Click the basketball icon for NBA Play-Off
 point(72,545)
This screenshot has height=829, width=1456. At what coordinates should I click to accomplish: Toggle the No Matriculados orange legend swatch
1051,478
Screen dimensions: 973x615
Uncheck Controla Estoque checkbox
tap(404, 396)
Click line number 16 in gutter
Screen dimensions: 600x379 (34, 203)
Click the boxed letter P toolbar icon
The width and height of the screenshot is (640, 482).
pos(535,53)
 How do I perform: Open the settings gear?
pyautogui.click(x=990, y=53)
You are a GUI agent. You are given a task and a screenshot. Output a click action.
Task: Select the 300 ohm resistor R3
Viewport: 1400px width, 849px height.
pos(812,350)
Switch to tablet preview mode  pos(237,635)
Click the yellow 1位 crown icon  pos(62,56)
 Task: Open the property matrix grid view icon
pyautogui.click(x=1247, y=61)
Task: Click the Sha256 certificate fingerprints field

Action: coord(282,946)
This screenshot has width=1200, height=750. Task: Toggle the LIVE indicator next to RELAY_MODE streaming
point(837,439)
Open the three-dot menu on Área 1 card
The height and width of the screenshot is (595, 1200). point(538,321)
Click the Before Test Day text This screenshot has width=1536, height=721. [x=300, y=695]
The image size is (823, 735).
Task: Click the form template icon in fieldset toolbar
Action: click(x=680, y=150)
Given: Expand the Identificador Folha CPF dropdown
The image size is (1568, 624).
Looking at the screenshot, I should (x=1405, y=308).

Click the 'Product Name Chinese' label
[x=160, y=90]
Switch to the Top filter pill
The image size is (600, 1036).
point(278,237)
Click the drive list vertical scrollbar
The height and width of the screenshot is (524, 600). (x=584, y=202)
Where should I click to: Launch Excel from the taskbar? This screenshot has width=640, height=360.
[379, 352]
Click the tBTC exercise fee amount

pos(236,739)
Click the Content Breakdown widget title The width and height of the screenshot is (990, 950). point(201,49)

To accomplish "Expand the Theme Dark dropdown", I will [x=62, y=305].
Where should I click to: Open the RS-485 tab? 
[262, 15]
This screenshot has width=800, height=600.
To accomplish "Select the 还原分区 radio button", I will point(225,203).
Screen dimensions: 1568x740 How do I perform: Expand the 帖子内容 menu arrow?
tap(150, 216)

━━━━━━━━━━

Problem to work on ▸ Please count the lines above that contain the word "will", and reply with the number alone.

Task answer ▸ 2